AI rendering does not fully replace V-Ray, Lumion, or Enscape — it accelerates the exploration, schematic design, and commercial presentation phases. For final images in architectural competitions, real estate development catalogs, or detailed technical presentations, V-Ray and Corona still deliver superior control over materials and lighting.

Redraw is the right tool for most moments of the project: initial pitch, concept validation with the client, style variations, mood boards, and commercial presentations. Traditional renders are reserved for the final deliverable, when still needed.

Redraw vs Midjourney: which is better for architecture?

For architecture, Redraw is superior to Midjourney because it preserves the project's geometry. Midjourney generates beautiful images from text prompts, but it does not respect the architect's drawing: walls move, ceiling heights change, the layout does not match the floor plan. For visual inspiration, Midjourney works; for selling the project you actually designed, it does not.

Redraw takes your 3D model or floor plan as input and renders exactly that space, with style, lighting, and material variations. The client sees their house — not a fantasy generated by AI.

Does AI rendering deliver photorealistic quality for client presentations?

Yes, AI rendering delivers photorealistic quality strong enough for commercial presentations and contract close. The latest Redraw generations produce images indistinguishable from traditional V-Ray renders for the vast majority of use cases: residential, commercial, hospitality, retail, and interiors.

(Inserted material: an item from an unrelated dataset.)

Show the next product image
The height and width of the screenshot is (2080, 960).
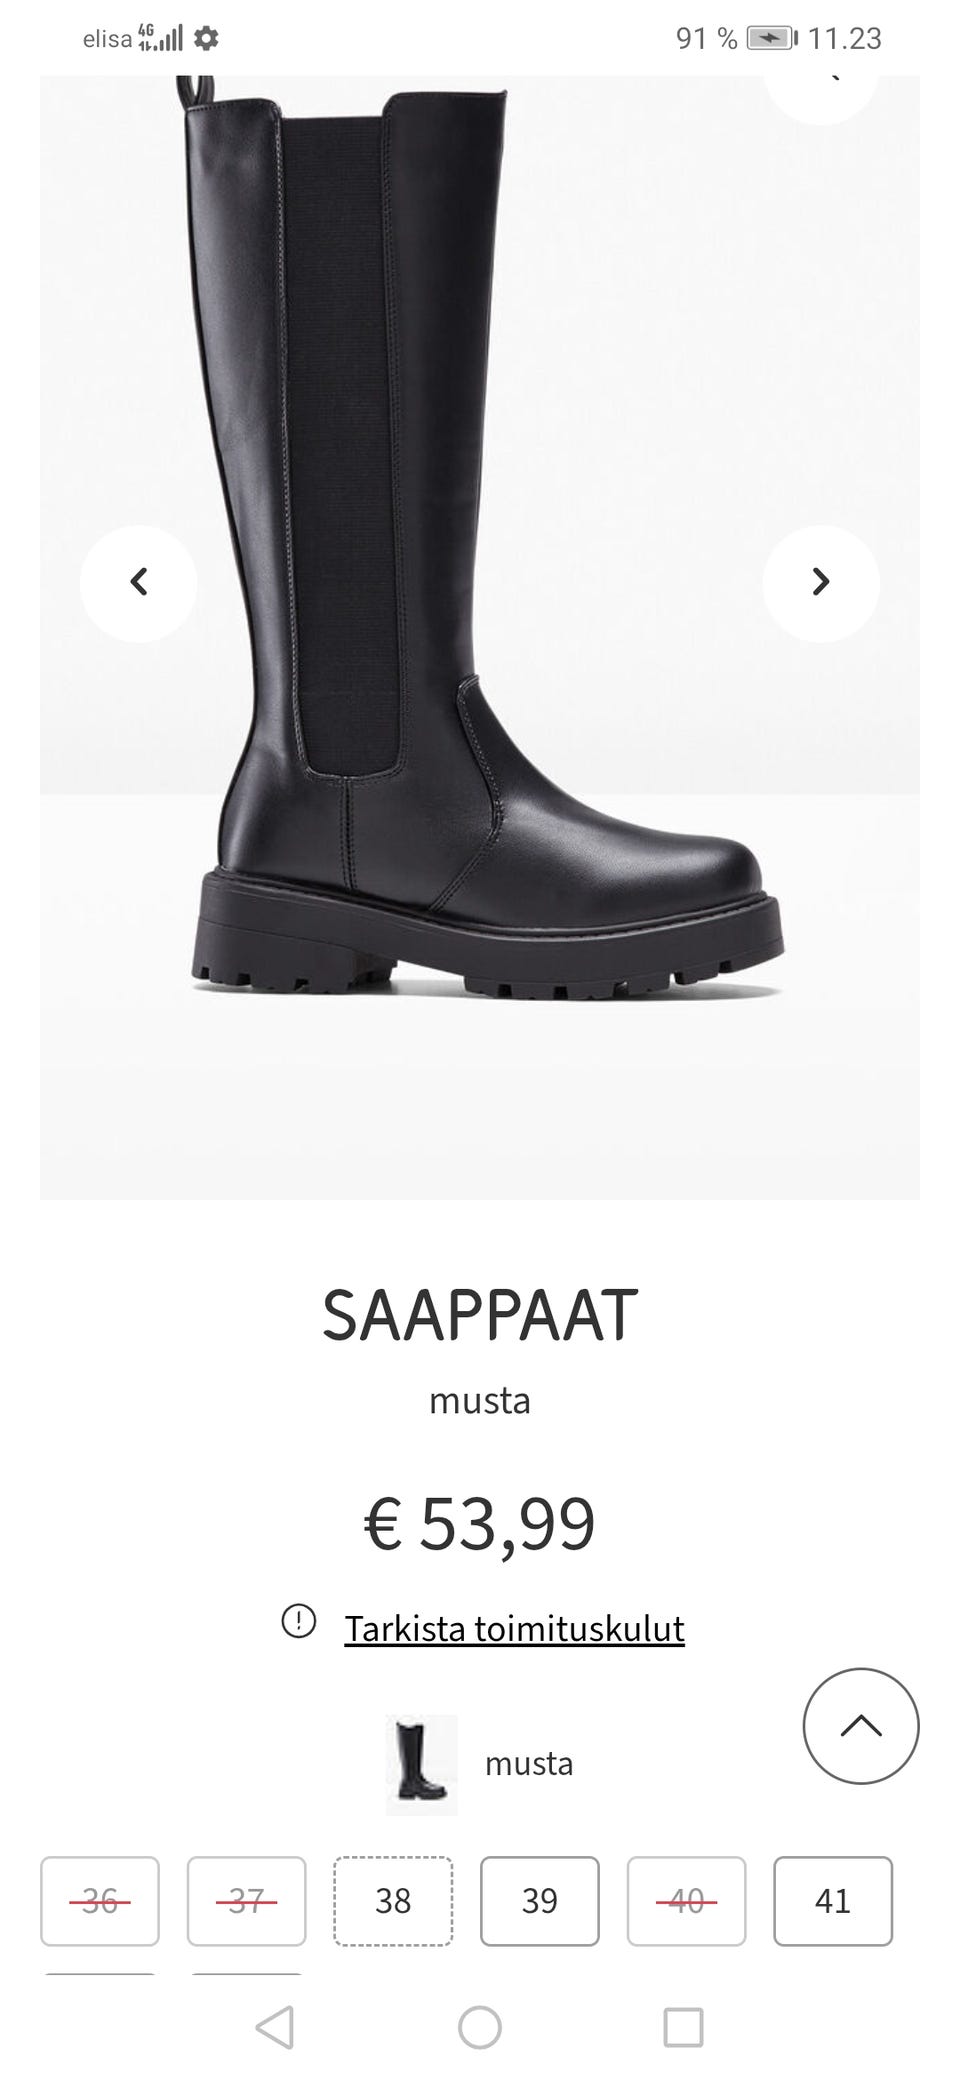pos(821,582)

For the end client — who decides with emotion before reason — the difference between a well-made AI render and V-Ray is imperceptible. What matters is the visual narrative: afternoon light, wood texture, garden vegetation. Redraw delivers all of that in minutes.

How does Redraw train its models for architecture?

Redraw trains its AI models on curated architectural project data: construction patterns, common materials, and typical styles from real architectural practice. This means the renders reflect how buildings actually get built — not generic AI hallucinations of "a modern house."

This specialized training is what differentiates Redraw from global generalist tools and is the reason architects, from solos to 10-person studios, adopt the platform as their default visualization layer in the workflow.